▶ _Set problem a_:
Please arrange the records from the line containing "This screenshot has" through the end of the records as a Markdown table with the columns Row and Line, leaving out blank lines and the pictures.

▶ _Passage to read_:
◆ ◆ ◆ ◆ ◆
He could not be reached for comment.

Harrison, whose father Moses W. Harrison II was an Illinois Supreme Court justice from 1992 until 2002, said his primary assignments now are custody and marriage disputes but that he has done many different types of cases.

He’s running as a Democrat, while Barberis is the Republican nominee.

The two are squaring off in an area that’s been the lone democratic stronghold outside of Chicago in recent elections.

But despite their different political persuasions, Harrison said the two know each other from Barberis’ time as an assistant state’s attorney.

So, how will the two stay on friendly terms through the heat of election season?

“I guess you’re just very careful,” Harrison said.

The ISBA surveys were released last week along with evaluations of Supreme Court and appellate justice candidates.

The only Supreme Court justice facing retention, Lloyd A. Karmeier, was “recommended” by the Judicial Evaluations Committee; the appellate court candidates facing retention were all “recommended” as well.

Two justices who were appointed to appellate seats but are now running for the first time – 2nd District Justice Michael J. Burke and 4th District Justice Lisa Holder White were rated ‘highly qualified.”
◆ ◆ ◆ ◆ ◆
▶ _Set problem b_:
According to the judicial race article, which party nominated Barberis?

(Word and element location records)
◆ ◆ ◆ ◆ ◆
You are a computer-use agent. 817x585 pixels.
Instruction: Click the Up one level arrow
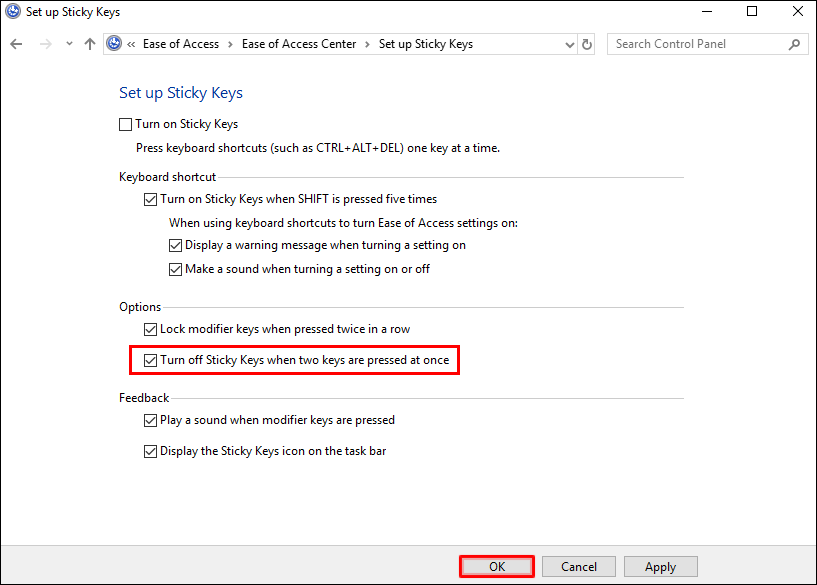90,44
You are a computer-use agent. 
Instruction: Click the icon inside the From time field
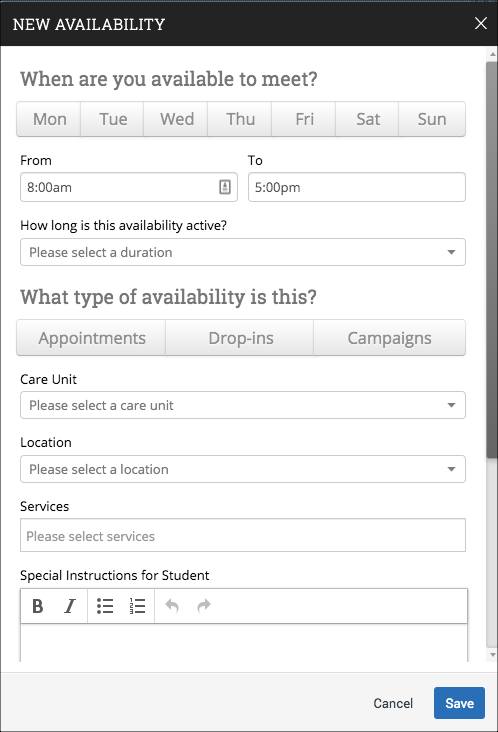(225, 187)
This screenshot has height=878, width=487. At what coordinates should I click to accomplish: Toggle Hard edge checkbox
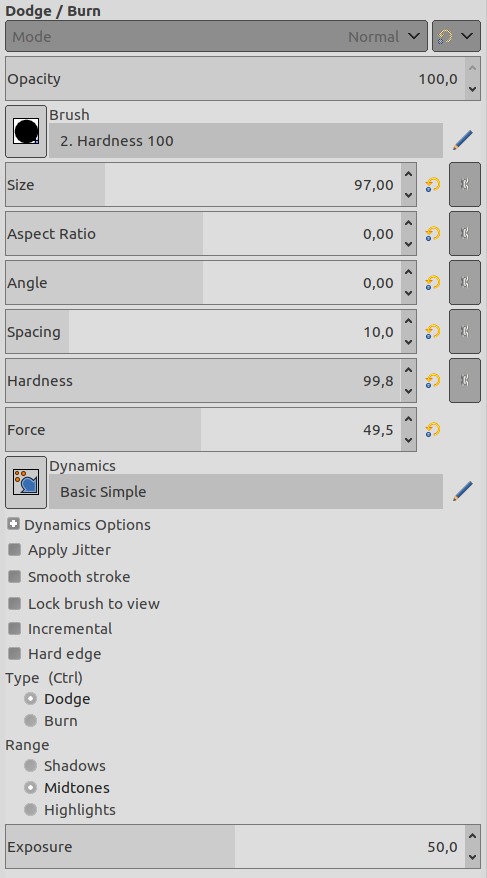pos(15,653)
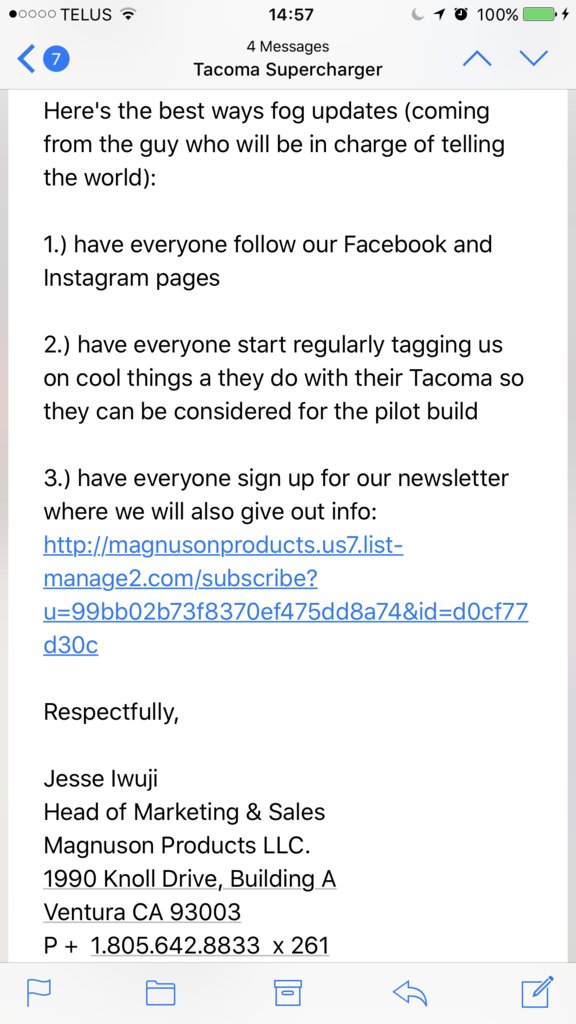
◆ ◆ ◆ ◆ ◆
▶ _Output a_:
| Row | Line |
|---|---|
| 1 | This screenshot has height=878, width=487. At what coordinates should I click to accomplish: Toggle Hard edge checkbox |
| 2 | pos(15,653) |

▶ _Output b_:
The Republican Party.